• [What to do]: Output every line of text in the records below as a JSON list of strings, one string per line, skipping blank lines. Leave the pictures out.

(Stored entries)
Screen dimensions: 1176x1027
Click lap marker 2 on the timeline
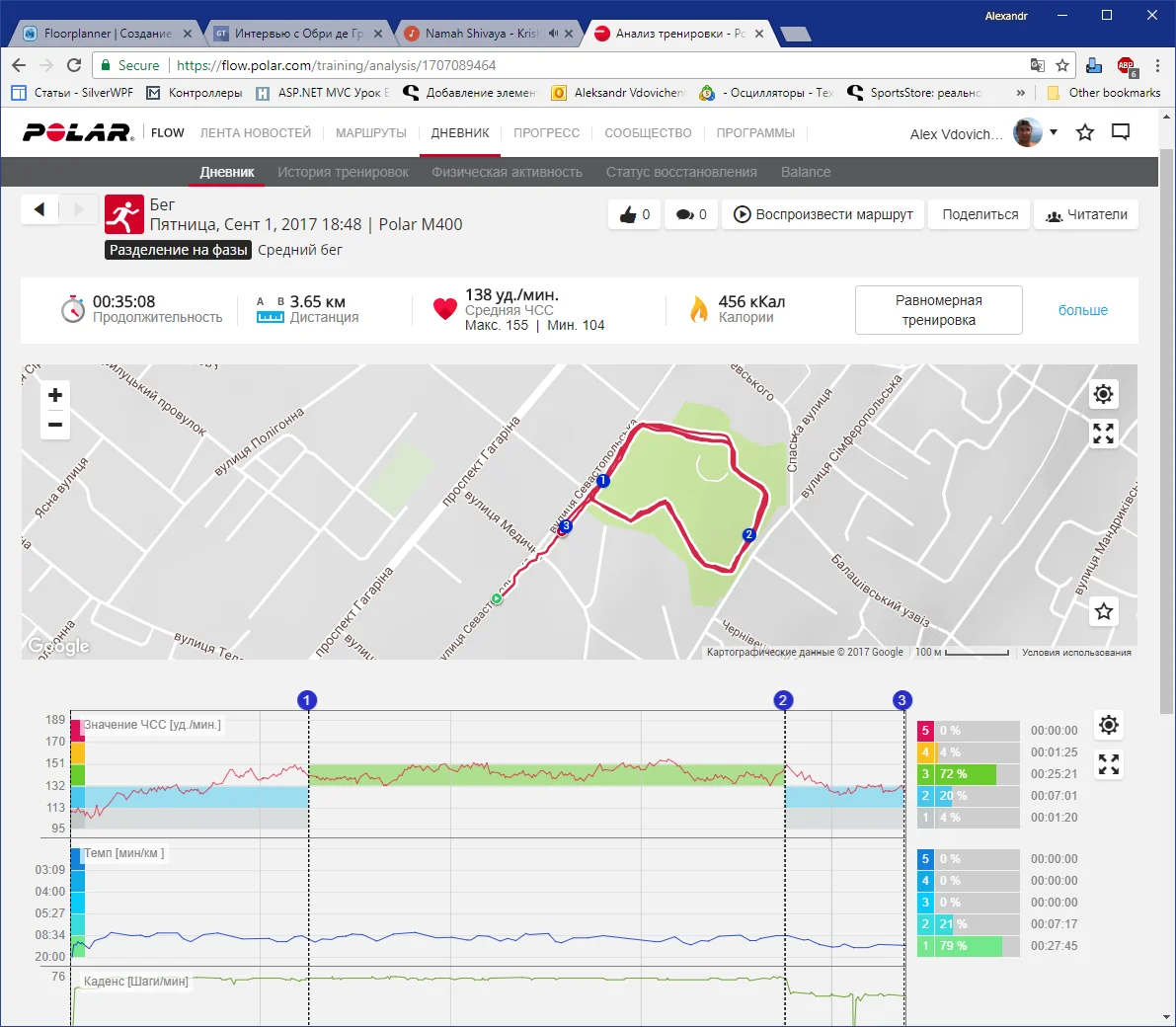pos(783,700)
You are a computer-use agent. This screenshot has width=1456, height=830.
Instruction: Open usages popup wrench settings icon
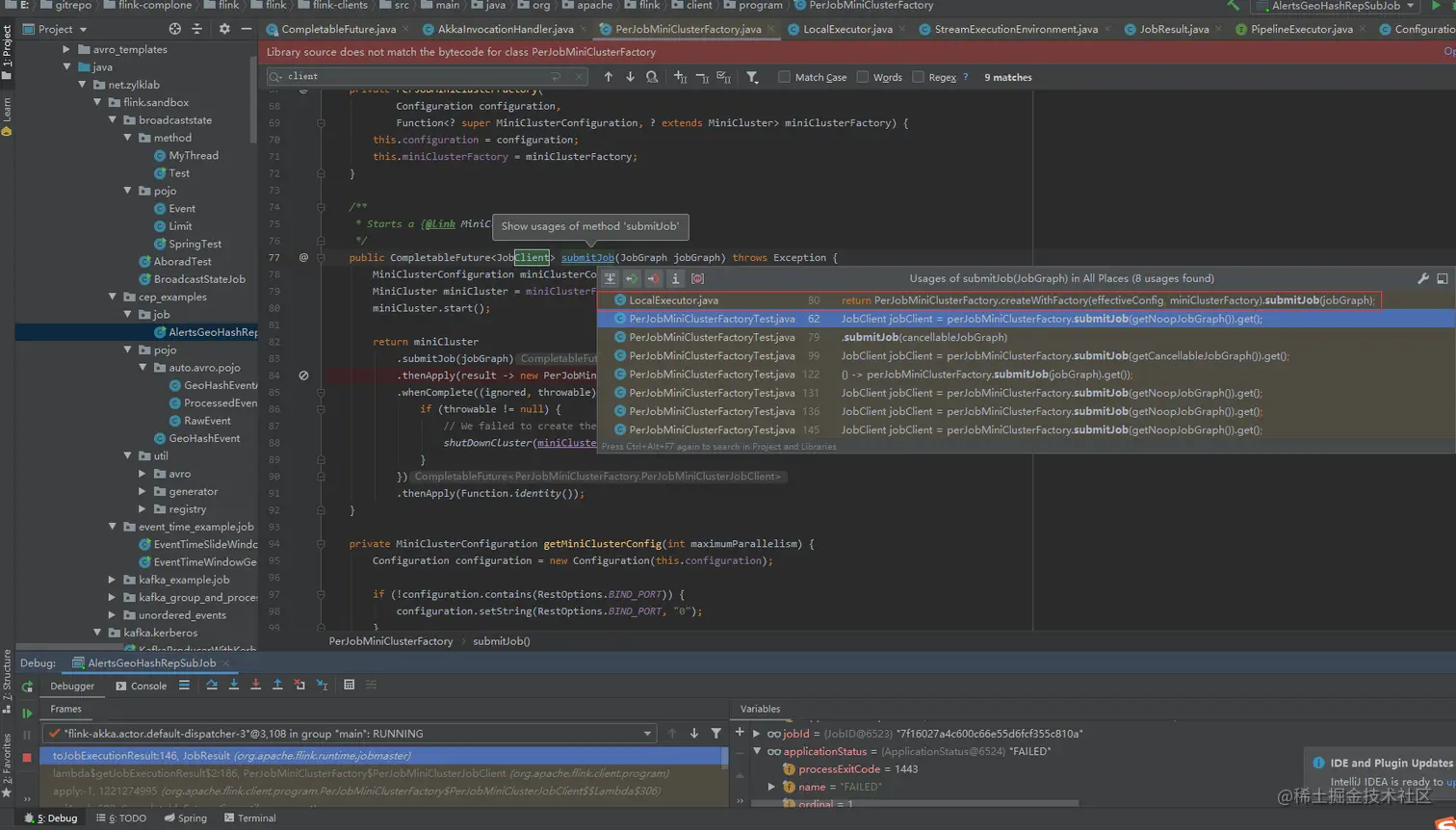[x=1422, y=278]
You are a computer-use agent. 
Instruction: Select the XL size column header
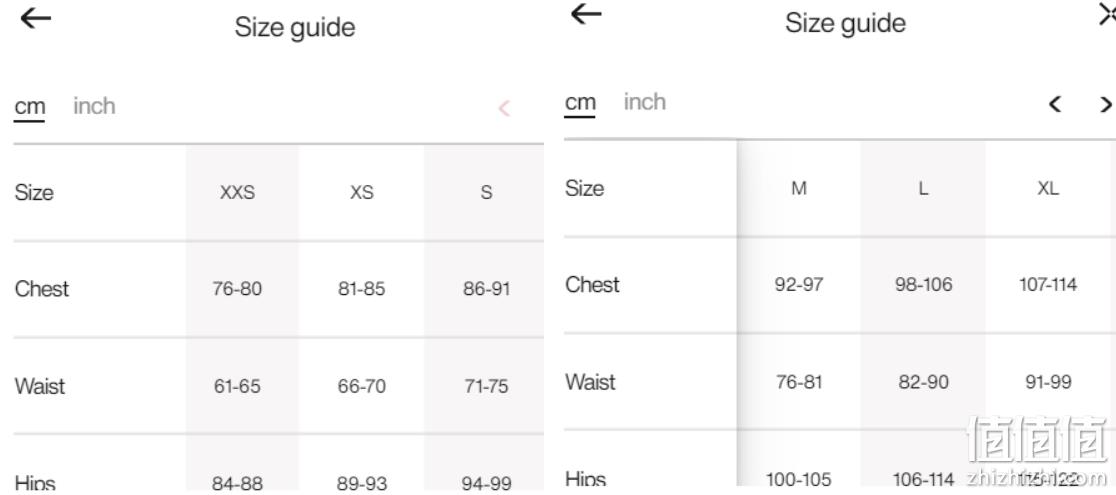tap(1048, 188)
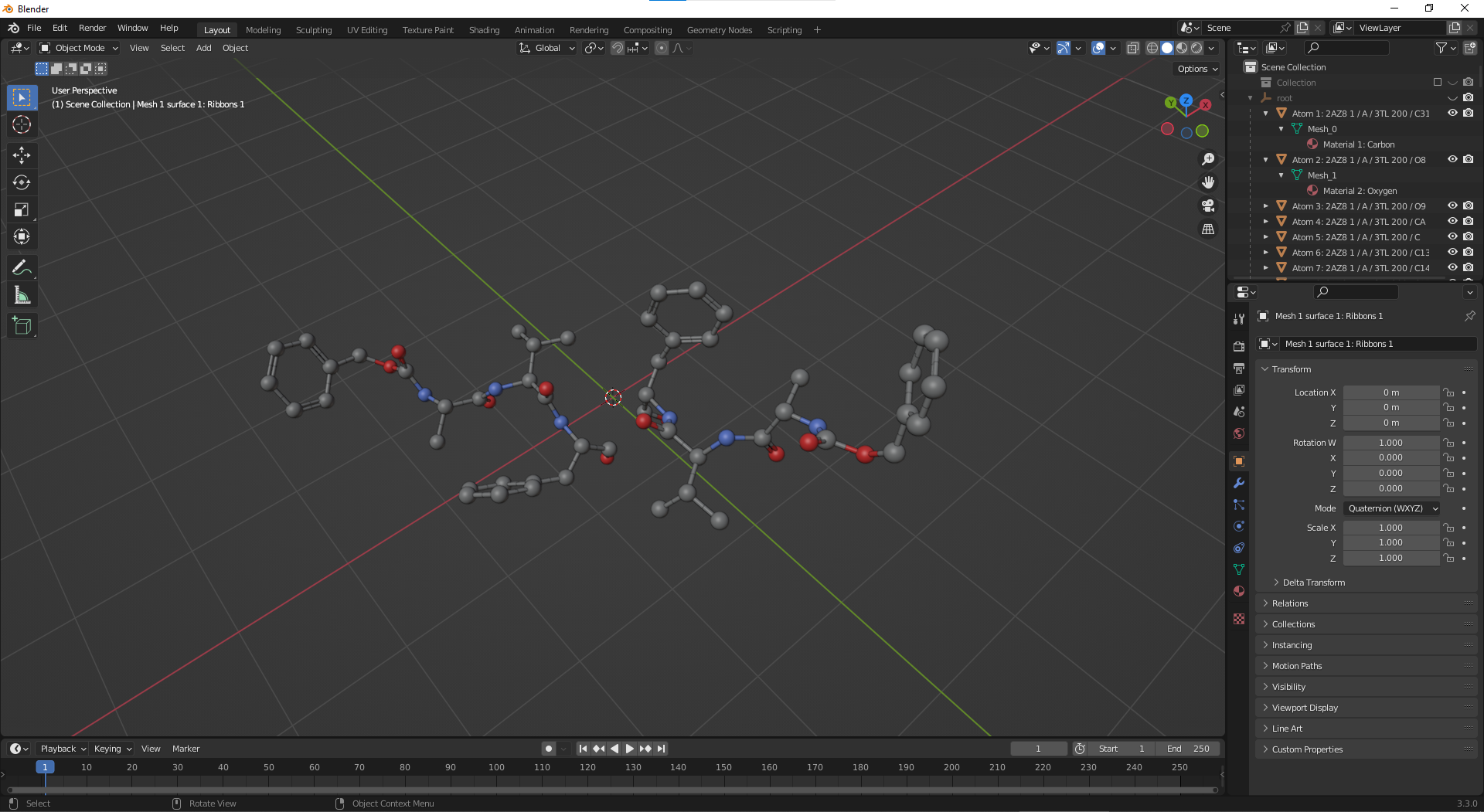Click the viewport Options button
Viewport: 1484px width, 812px height.
point(1196,69)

• [Result of the exercise]:
[
  "Screen dimensions: 1176x1027",
  "Click lap marker 2 on the timeline",
  "pos(783,700)",
  "You are a computer-use agent. This screenshot has width=1456, height=830.",
  "Instruction: Open usages popup wrench settings icon",
  "[x=1422, y=278]",
  "You are a computer-use agent. ",
  "Instruction: Select the XL size column header",
  "tap(1048, 188)",
  "Click the viewport Options button",
  "Viewport: 1484px width, 812px height.",
  "point(1196,69)"
]